= Assignment =
Write out every entry word for word.

BEGIN

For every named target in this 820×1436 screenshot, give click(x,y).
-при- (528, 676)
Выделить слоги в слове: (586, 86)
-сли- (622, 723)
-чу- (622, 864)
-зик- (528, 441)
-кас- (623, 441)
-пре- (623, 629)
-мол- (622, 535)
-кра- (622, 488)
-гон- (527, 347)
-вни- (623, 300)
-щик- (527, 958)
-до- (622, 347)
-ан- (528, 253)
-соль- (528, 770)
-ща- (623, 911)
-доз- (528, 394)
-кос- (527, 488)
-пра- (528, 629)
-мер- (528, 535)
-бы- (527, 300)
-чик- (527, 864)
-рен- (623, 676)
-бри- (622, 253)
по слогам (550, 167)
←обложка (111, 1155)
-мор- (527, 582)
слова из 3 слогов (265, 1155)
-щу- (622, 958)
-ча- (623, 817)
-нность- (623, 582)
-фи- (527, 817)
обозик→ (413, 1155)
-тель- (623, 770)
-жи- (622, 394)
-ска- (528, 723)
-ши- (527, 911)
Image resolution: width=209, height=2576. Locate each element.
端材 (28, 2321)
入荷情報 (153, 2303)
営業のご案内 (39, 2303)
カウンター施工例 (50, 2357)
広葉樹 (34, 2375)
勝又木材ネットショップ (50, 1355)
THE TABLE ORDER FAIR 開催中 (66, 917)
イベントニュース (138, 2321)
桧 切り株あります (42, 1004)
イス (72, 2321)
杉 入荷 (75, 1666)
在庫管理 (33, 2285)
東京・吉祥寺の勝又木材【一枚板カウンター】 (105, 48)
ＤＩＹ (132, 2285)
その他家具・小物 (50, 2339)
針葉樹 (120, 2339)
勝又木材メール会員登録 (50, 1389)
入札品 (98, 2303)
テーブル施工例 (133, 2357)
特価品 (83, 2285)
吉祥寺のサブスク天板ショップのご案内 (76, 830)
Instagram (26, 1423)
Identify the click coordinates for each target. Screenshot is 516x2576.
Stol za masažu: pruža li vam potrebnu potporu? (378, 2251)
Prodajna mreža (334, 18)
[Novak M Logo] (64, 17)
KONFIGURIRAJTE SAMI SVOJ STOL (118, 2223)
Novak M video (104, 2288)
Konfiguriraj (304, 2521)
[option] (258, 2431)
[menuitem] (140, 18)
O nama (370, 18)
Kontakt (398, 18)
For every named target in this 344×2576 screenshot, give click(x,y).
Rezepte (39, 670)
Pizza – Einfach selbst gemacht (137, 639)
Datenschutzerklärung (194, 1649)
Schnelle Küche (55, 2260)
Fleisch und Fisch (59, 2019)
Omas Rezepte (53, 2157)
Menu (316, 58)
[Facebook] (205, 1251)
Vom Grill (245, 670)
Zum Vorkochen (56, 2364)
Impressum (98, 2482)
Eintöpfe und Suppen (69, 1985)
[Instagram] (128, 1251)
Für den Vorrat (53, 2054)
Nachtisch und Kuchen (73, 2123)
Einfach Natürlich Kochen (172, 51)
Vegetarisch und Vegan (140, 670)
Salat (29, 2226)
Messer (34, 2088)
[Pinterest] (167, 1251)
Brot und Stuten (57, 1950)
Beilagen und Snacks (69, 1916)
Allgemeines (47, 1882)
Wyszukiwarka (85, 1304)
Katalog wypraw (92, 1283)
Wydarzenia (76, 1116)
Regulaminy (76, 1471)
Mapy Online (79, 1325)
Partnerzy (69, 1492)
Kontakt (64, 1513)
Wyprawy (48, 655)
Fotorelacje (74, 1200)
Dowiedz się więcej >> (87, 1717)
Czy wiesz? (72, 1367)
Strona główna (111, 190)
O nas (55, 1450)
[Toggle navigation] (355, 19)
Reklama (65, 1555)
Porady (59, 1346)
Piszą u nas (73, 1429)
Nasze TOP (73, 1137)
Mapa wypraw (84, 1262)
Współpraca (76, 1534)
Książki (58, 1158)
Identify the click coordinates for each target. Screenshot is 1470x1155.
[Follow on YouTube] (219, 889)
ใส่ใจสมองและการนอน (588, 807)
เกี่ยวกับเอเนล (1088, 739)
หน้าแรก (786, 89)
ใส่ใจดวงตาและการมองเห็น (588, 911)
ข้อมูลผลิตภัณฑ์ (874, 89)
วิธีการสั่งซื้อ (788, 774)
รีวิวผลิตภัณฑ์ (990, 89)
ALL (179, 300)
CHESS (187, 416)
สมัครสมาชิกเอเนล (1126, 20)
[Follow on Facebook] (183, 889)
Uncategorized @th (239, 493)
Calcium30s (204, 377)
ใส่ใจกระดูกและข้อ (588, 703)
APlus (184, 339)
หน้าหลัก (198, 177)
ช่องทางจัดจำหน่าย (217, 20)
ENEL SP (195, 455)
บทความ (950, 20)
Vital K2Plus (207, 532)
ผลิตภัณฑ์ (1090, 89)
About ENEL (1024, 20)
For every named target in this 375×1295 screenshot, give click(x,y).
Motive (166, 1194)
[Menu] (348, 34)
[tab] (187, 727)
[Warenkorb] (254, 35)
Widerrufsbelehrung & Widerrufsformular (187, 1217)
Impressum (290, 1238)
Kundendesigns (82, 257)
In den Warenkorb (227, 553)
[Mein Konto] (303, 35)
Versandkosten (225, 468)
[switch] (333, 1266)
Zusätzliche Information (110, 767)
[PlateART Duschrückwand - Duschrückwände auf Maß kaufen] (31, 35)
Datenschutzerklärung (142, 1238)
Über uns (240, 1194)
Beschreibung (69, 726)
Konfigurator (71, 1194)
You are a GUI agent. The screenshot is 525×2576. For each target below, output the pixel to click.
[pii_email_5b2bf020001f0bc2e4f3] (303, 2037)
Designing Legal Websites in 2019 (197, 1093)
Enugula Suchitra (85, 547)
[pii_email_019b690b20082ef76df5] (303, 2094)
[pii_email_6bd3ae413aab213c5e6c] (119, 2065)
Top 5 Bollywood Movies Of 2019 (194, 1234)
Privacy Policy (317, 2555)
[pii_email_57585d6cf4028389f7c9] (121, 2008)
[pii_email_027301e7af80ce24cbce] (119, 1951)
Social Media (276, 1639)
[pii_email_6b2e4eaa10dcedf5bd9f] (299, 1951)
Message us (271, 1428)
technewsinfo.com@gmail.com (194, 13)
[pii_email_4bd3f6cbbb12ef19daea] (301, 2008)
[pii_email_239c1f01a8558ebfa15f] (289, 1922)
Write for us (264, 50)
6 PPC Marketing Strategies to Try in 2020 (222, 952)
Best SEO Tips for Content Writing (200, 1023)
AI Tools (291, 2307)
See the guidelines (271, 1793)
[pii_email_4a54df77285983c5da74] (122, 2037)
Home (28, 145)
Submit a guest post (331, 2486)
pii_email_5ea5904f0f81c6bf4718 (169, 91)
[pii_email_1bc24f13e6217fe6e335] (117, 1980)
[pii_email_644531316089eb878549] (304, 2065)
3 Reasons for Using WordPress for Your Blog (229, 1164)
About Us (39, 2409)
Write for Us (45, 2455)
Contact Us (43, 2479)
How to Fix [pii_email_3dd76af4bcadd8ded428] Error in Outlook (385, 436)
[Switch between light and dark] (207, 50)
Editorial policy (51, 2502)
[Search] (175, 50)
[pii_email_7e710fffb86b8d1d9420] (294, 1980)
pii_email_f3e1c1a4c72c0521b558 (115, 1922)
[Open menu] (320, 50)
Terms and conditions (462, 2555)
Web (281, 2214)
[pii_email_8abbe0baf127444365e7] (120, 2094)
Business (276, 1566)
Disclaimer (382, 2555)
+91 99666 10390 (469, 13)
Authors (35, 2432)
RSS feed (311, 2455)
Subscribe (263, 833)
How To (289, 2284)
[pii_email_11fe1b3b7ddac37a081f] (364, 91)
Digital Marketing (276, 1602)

END

= Expected output =
For every named target in this 820×1436 screenshot, give click(x,y).
-при- (528, 676)
Выделить слоги в слове: (586, 86)
-сли- (622, 723)
-чу- (622, 864)
-зик- (528, 441)
-кас- (623, 441)
-пре- (623, 629)
-мол- (622, 535)
-кра- (622, 488)
-гон- (527, 347)
-вни- (623, 300)
-щик- (527, 958)
-до- (622, 347)
-ан- (528, 253)
-соль- (528, 770)
-ща- (623, 911)
-доз- (528, 394)
-кос- (527, 488)
-пра- (528, 629)
-мер- (528, 535)
-бы- (527, 300)
-чик- (527, 864)
-рен- (623, 676)
-бри- (622, 253)
по слогам (550, 167)
←обложка (111, 1155)
-мор- (527, 582)
слова из 3 слогов (265, 1155)
-щу- (622, 958)
-ча- (623, 817)
-нность- (623, 582)
-фи- (527, 817)
обозик→ (413, 1155)
-тель- (623, 770)
-жи- (622, 394)
-ска- (528, 723)
-ши- (527, 911)
Image resolution: width=209, height=2576. Locate each element.
端材 (28, 2321)
入荷情報 (153, 2303)
営業のご案内 (39, 2303)
カウンター施工例 (50, 2357)
広葉樹 (34, 2375)
勝又木材ネットショップ (50, 1355)
THE TABLE ORDER FAIR 開催中 (66, 917)
イベントニュース (138, 2321)
桧 切り株あります (42, 1004)
イス (72, 2321)
杉 入荷 (75, 1666)
在庫管理 (33, 2285)
東京・吉祥寺の勝又木材【一枚板カウンター】 (105, 48)
ＤＩＹ (132, 2285)
その他家具・小物 (50, 2339)
針葉樹 (120, 2339)
勝又木材メール会員登録 (50, 1389)
入札品 (98, 2303)
テーブル施工例 (133, 2357)
特価品 (83, 2285)
吉祥寺のサブスク天板ショップのご案内 (76, 830)
Instagram (26, 1423)
Identify the click coordinates for each target. Screenshot is 516x2576.
Stol za masažu: pruža li vam potrebnu potporu? (378, 2251)
Prodajna mreža (334, 18)
[Novak M Logo] (64, 17)
KONFIGURIRAJTE SAMI SVOJ STOL (118, 2223)
Novak M video (104, 2288)
Konfiguriraj (304, 2521)
[option] (258, 2431)
[menuitem] (140, 18)
O nama (370, 18)
Kontakt (398, 18)
For every named target in this 344×2576 screenshot, give click(x,y).
Rezepte (39, 670)
Pizza – Einfach selbst gemacht (137, 639)
Datenschutzerklärung (194, 1649)
Schnelle Küche (55, 2260)
Fleisch und Fisch (59, 2019)
Omas Rezepte (53, 2157)
Menu (316, 58)
[Facebook] (205, 1251)
Vom Grill (245, 670)
Zum Vorkochen (56, 2364)
Impressum (98, 2482)
Eintöpfe und Suppen (69, 1985)
[Instagram] (128, 1251)
Für den Vorrat (53, 2054)
Nachtisch und Kuchen (73, 2123)
Einfach Natürlich Kochen (172, 51)
Vegetarisch und Vegan (140, 670)
Salat (29, 2226)
Messer (34, 2088)
[Pinterest] (167, 1251)
Brot und Stuten (57, 1950)
Beilagen und Snacks (69, 1916)
Allgemeines (47, 1882)
Wyszukiwarka (85, 1304)
Katalog wypraw (92, 1283)
Wydarzenia (76, 1116)
Regulaminy (76, 1471)
Mapy Online (79, 1325)
Partnerzy (69, 1492)
Kontakt (64, 1513)
Wyprawy (48, 655)
Fotorelacje (74, 1200)
Dowiedz się więcej >> (87, 1717)
Czy wiesz? (72, 1367)
Strona główna (111, 190)
O nas (55, 1450)
[Toggle navigation] (355, 19)
Reklama (65, 1555)
Porady (59, 1346)
Piszą u nas (73, 1429)
Nasze TOP (73, 1137)
Mapa wypraw (84, 1262)
Współpraca (76, 1534)
Książki (58, 1158)
Identify the click coordinates for each target. Screenshot is 1470x1155.
[Follow on YouTube] (219, 889)
ใส่ใจสมองและการนอน (588, 807)
เกี่ยวกับเอเนล (1088, 739)
หน้าแรก (786, 89)
ใส่ใจดวงตาและการมองเห็น (588, 911)
ข้อมูลผลิตภัณฑ์ (874, 89)
วิธีการสั่งซื้อ (788, 774)
รีวิวผลิตภัณฑ์ (990, 89)
ALL (179, 300)
CHESS (187, 416)
สมัครสมาชิกเอเนล (1126, 20)
[Follow on Facebook] (183, 889)
Uncategorized @th (239, 493)
Calcium30s (204, 377)
ใส่ใจกระดูกและข้อ (588, 703)
APlus (184, 339)
หน้าหลัก (198, 177)
ช่องทางจัดจำหน่าย (217, 20)
ENEL SP (195, 455)
บทความ (950, 20)
Vital K2Plus (207, 532)
ผลิตภัณฑ์ (1090, 89)
About ENEL (1024, 20)
For every named target in this 375×1295 screenshot, give click(x,y).
Motive (166, 1194)
[Menu] (348, 34)
[tab] (187, 727)
[Warenkorb] (254, 35)
Widerrufsbelehrung & Widerrufsformular (187, 1217)
Impressum (290, 1238)
Kundendesigns (82, 257)
In den Warenkorb (227, 553)
[Mein Konto] (303, 35)
Versandkosten (225, 468)
[switch] (333, 1266)
Zusätzliche Information (110, 767)
[PlateART Duschrückwand - Duschrückwände auf Maß kaufen] (31, 35)
Datenschutzerklärung (142, 1238)
Über uns (240, 1194)
Beschreibung (69, 726)
Konfigurator (71, 1194)
You are a GUI agent. The screenshot is 525×2576. For each target below, output the pixel to click.
[pii_email_5b2bf020001f0bc2e4f3] (303, 2037)
Designing Legal Websites in 2019 (197, 1093)
Enugula Suchitra (85, 547)
[pii_email_019b690b20082ef76df5] (303, 2094)
[pii_email_6bd3ae413aab213c5e6c] (119, 2065)
Top 5 Bollywood Movies Of 2019 (194, 1234)
Privacy Policy (317, 2555)
[pii_email_57585d6cf4028389f7c9] (121, 2008)
[pii_email_027301e7af80ce24cbce] (119, 1951)
Social Media (276, 1639)
[pii_email_6b2e4eaa10dcedf5bd9f] (299, 1951)
Message us (271, 1428)
technewsinfo.com@gmail.com (194, 13)
[pii_email_4bd3f6cbbb12ef19daea] (301, 2008)
[pii_email_239c1f01a8558ebfa15f] (289, 1922)
Write for us (264, 50)
6 PPC Marketing Strategies to Try in 2020 (222, 952)
Best SEO Tips for Content Writing (200, 1023)
AI Tools (291, 2307)
See the guidelines (271, 1793)
[pii_email_4a54df77285983c5da74] (122, 2037)
Home (28, 145)
Submit a guest post (331, 2486)
pii_email_5ea5904f0f81c6bf4718 (169, 91)
[pii_email_1bc24f13e6217fe6e335] (117, 1980)
[pii_email_644531316089eb878549] (304, 2065)
3 Reasons for Using WordPress for Your Blog (229, 1164)
About Us (39, 2409)
Write for Us (45, 2455)
Contact Us (43, 2479)
How to Fix [pii_email_3dd76af4bcadd8ded428] Error in Outlook (385, 436)
[Switch between light and dark] (207, 50)
Editorial policy (51, 2502)
[Search] (175, 50)
[pii_email_7e710fffb86b8d1d9420] (294, 1980)
pii_email_f3e1c1a4c72c0521b558 (115, 1922)
[Open menu] (320, 50)
Terms and conditions (462, 2555)
Web (281, 2214)
[pii_email_8abbe0baf127444365e7] (120, 2094)
Business (276, 1566)
Disclaimer (382, 2555)
+91 99666 10390 (469, 13)
Authors (35, 2432)
RSS feed (311, 2455)
Subscribe (263, 833)
How To (289, 2284)
[pii_email_11fe1b3b7ddac37a081f] (364, 91)
Digital Marketing (276, 1602)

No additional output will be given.